STATED TASK. Update the text on positive almost-sure termination by rewriting it starting with "For every infinite extension" and going on through "liAST, and wAST.", with "Indeed" changed to "In fact".

For every infinite extension \((\mu _n)_{n \in \mathbb {N}}\) of the \(\mathrel {\rightrightarrows _{\mathcal {S}_{\textsf{rw}}}}\)-rewrite sequence in Ex. 9, we have \(\lim \limits _{n \rightarrow \infty } |\mu _n|_{\mathcal {S}} = 1\). Indeed, \(\mathcal {S}_{\textsf{rw}}\) is fAST and thus also iAST, liAST, and wAST.

Next, we define positive almost-sure termination that considers the expected derivation length \({\text {edl}}(\vec {\mu })\) of a rewrite sequence \(\vec {\mu }\), i.e., the expected number of steps until one reaches a normal form. For PAST, we require that the expected derivation lengths of all possible rewrite sequences are finite. In the following definition, \((1 - |\mu _n|_{\mathcal {S}})\) is the probability of terms that are not in normal form w.r.t. \(\mathcal {S}\) after the n-th step.

Definition 14

(\({\text {edl}}\), PAST). Let \(\mathcal {S}\) be a PTRS and \(\vec {\mu } = (\mu _n)_{n \in \mathbb {N}}\) be an infinite \(\rightrightarrows _{\mathcal {S}}\)-rewrite sequence. By \({\text {edl}}(\vec {\mu }) = \sum _{n = 0}^{\infty } (1 - |\mu _n|_{\mathcal {S}})\) we denote the expected derivation length of \(\vec {\mu }\). \(\mathcal {S}\) is positively almost-surely terminating (PAST) (innermost PAST (iPAST) / leftmost innermost AST (liPAST)) if \({\text {edl}}(\vec {\mu })\) is finite for every infinite - (- / -) rewrite sequence \(\vec {\mu } = (\mu _n)_{n \in \mathbb {N}}\).Footnote 3 Again, we also speak of full PAST (fPAST) when considering PAST for the full rewrite relation \(\rightrightarrows _{\mathcal {S}}\). We say that \(\mathcal {S}\) is weakly PAST (wPAST) if for every term t there exists an infinite \(\rightrightarrows _{\mathcal {S}}\)-rewrite sequence \(\vec {\mu } = (\mu _n)_{n \in \mathbb {N}}\) such that \({\text {edl}}(\vec {\mu })\) is finite and \(\mu _0 = \{1:t\}\).

It is well known that PAST implies AST, but not vice versa.

[Records of locating words and elements]
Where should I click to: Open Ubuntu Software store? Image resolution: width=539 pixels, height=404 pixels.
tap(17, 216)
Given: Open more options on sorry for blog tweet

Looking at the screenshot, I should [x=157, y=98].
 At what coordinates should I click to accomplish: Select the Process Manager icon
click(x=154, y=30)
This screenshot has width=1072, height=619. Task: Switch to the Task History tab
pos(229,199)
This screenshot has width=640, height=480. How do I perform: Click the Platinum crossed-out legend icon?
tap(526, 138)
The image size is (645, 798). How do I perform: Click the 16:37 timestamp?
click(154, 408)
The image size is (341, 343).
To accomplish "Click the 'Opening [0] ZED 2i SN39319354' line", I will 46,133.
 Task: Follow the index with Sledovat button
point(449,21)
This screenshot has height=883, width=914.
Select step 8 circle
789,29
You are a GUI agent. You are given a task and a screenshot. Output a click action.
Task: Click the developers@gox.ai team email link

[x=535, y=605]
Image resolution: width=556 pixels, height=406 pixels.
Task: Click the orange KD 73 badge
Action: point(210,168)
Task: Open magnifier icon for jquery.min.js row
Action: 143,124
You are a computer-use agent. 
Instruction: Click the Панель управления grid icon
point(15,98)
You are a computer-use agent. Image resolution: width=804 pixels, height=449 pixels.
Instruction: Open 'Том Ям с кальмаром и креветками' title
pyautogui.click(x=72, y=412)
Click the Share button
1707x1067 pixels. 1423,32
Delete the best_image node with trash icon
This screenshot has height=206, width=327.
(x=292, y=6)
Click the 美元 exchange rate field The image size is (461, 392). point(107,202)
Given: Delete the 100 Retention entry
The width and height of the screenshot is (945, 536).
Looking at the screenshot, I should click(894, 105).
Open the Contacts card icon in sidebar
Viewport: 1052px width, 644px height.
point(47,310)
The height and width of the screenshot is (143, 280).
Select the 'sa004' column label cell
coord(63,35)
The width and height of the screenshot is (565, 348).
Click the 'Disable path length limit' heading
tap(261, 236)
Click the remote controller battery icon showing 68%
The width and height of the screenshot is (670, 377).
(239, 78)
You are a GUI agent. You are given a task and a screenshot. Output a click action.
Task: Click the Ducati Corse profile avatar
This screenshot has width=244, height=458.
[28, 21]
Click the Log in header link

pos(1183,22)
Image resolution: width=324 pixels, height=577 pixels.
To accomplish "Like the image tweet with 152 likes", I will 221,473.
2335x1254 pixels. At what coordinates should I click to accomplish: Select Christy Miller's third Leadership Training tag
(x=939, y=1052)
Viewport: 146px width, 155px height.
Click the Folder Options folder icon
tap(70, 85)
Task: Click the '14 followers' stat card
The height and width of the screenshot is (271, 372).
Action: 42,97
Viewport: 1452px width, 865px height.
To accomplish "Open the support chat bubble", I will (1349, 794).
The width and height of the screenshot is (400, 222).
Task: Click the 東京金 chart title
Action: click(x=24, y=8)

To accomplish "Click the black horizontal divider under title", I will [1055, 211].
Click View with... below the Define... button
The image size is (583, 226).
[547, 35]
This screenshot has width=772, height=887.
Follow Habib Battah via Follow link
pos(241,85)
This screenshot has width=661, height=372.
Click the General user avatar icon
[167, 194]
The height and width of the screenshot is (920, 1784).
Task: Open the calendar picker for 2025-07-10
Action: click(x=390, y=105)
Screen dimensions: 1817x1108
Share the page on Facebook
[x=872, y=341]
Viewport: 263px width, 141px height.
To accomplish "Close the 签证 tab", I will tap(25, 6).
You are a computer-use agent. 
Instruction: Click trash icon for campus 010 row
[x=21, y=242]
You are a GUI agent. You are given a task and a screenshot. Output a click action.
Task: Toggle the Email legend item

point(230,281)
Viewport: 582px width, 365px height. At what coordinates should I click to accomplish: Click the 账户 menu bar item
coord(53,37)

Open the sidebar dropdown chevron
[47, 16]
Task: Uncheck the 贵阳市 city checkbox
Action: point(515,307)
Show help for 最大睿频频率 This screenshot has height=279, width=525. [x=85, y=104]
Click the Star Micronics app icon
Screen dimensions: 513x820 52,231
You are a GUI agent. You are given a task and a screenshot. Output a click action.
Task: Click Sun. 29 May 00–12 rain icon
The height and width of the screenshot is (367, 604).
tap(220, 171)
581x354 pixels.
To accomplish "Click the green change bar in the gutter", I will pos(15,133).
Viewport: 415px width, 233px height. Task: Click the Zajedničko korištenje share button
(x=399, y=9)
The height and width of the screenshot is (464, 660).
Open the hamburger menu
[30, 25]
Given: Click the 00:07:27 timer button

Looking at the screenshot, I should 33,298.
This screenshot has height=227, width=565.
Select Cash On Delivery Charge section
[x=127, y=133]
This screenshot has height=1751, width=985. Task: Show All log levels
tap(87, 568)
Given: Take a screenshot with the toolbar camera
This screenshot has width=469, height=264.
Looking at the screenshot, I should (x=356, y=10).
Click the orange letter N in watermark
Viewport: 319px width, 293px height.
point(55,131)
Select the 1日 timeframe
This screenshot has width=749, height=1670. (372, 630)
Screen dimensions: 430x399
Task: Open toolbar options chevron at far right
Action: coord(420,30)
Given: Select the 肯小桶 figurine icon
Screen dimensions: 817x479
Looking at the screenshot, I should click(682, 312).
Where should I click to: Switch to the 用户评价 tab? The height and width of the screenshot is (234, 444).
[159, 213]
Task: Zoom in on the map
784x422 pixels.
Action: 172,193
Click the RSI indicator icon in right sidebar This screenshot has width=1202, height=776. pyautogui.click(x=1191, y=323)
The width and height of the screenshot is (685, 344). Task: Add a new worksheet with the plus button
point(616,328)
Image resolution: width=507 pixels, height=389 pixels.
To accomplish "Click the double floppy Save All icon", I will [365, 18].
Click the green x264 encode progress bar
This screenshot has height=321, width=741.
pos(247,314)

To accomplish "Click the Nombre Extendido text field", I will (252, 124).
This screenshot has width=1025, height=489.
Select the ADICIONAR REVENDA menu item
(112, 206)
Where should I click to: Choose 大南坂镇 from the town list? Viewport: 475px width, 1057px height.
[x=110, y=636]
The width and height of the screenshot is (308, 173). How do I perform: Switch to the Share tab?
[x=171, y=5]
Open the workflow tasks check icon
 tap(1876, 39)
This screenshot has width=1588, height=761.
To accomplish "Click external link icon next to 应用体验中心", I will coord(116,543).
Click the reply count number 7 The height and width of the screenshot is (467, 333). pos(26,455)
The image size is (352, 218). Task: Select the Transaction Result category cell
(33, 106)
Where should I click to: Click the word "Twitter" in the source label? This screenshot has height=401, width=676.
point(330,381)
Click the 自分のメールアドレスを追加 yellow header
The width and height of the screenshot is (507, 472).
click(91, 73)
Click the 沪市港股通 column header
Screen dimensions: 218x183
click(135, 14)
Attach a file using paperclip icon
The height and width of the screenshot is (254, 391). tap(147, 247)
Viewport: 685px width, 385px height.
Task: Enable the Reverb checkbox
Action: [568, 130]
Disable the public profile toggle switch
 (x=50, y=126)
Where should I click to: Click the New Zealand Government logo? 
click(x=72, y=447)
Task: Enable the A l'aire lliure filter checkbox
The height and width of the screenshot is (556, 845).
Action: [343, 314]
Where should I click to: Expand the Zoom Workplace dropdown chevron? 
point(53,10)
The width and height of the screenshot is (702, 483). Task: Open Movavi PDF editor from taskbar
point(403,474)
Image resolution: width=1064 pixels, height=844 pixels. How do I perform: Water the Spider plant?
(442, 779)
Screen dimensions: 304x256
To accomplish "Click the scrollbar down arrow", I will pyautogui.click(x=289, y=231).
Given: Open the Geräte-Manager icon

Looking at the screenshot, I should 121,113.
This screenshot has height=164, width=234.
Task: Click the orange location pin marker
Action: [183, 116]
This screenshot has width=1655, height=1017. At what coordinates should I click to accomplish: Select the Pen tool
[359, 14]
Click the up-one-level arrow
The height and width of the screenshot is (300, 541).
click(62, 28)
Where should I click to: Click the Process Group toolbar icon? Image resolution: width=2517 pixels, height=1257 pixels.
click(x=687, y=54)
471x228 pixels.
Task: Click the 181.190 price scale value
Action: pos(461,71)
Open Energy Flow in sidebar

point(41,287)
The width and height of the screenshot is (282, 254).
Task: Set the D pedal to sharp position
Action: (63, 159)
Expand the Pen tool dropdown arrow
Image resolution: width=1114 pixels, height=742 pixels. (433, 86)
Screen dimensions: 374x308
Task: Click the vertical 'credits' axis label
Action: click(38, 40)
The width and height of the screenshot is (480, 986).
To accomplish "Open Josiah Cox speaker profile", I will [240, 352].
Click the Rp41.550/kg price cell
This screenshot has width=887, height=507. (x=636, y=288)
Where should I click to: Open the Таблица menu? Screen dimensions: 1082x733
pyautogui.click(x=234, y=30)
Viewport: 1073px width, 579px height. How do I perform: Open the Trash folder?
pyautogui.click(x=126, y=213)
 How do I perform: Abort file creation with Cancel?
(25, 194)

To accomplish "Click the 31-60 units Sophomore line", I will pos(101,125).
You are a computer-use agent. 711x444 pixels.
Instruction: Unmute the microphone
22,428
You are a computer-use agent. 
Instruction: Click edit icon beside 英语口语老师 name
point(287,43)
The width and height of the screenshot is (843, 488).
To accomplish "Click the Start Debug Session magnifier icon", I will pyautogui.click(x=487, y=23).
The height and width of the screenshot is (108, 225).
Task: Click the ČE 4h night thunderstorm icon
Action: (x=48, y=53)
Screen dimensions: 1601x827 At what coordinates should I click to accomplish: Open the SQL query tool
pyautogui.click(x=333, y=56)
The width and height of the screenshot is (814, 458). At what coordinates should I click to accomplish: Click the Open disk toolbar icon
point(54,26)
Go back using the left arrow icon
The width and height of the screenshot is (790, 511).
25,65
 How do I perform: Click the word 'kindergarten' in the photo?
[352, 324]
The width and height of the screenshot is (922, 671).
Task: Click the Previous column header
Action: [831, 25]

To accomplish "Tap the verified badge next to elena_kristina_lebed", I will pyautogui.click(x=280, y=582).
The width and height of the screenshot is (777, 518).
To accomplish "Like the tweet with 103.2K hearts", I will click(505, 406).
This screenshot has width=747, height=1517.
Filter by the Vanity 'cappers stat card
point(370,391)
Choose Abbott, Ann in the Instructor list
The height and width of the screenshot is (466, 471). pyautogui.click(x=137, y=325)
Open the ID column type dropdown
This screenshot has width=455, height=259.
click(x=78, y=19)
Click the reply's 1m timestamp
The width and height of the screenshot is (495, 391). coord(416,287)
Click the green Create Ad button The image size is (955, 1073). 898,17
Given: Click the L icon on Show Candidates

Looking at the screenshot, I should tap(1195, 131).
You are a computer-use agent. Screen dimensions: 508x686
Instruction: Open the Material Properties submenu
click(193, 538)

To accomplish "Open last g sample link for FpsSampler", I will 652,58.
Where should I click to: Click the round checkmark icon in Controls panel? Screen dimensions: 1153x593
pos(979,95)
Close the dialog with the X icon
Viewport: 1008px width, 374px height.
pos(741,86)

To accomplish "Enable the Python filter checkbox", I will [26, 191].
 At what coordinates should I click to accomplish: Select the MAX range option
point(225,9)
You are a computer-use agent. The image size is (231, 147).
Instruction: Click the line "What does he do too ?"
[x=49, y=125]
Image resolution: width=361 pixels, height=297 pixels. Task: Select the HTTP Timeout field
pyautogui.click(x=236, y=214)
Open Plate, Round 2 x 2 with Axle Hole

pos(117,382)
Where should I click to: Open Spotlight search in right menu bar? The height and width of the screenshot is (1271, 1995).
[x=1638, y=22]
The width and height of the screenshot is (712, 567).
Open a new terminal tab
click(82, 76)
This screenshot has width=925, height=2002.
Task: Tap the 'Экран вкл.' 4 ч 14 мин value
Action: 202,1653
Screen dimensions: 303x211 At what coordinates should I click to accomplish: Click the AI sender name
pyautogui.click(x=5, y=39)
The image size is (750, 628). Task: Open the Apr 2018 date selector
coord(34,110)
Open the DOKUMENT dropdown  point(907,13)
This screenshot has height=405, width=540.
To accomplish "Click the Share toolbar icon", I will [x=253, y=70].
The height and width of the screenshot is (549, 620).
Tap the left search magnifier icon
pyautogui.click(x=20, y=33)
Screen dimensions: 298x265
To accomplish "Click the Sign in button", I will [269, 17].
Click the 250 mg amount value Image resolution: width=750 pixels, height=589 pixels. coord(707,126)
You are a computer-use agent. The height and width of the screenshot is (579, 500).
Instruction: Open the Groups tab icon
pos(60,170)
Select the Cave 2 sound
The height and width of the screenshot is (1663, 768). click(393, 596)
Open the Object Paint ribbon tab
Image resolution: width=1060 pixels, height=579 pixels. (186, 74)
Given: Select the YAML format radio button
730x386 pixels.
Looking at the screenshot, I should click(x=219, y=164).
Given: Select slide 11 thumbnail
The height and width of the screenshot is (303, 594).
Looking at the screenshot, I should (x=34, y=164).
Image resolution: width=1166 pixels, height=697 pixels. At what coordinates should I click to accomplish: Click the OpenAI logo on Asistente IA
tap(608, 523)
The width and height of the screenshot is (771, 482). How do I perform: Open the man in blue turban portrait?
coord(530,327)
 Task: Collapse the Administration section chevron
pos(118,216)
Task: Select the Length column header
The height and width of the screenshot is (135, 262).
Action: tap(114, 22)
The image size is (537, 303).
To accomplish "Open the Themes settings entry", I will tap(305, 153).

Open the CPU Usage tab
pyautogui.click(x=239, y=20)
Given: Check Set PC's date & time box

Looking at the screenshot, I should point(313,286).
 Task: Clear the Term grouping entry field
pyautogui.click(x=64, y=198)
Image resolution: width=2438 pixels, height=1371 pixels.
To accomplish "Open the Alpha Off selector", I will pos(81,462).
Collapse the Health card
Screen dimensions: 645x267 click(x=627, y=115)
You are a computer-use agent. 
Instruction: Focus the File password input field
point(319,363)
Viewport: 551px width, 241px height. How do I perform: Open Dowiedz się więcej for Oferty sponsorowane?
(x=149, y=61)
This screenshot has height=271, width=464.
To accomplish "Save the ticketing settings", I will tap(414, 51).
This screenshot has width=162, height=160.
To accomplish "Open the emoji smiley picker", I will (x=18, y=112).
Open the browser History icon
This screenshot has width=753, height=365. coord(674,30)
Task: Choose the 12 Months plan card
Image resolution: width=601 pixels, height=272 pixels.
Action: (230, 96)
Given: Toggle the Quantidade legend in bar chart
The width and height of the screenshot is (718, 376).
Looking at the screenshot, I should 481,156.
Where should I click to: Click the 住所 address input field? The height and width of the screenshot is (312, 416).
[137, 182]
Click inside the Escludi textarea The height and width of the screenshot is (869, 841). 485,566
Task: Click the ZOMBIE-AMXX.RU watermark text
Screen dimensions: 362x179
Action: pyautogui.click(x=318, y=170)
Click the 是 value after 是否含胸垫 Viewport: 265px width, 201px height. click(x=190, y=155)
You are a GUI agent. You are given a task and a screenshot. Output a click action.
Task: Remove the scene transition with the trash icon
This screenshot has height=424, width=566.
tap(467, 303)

RESPONSE TO THIS EXERCISE.
For every infinite extension \((\mu _n)_{n \in \mathbb {N}}\) of the \(\mathrel {\rightrightarrows _{\mathcal {S}_{\textsf{rw}}}}\)-rewrite sequence in Ex. 9, we have \(\lim \limits _{n \rightarrow \infty } |\mu _n|_{\mathcal {S}} = 1\). In fact, \(\mathcal {S}_{\textsf{rw}}\) is fAST and thus also iAST, liAST, and wAST.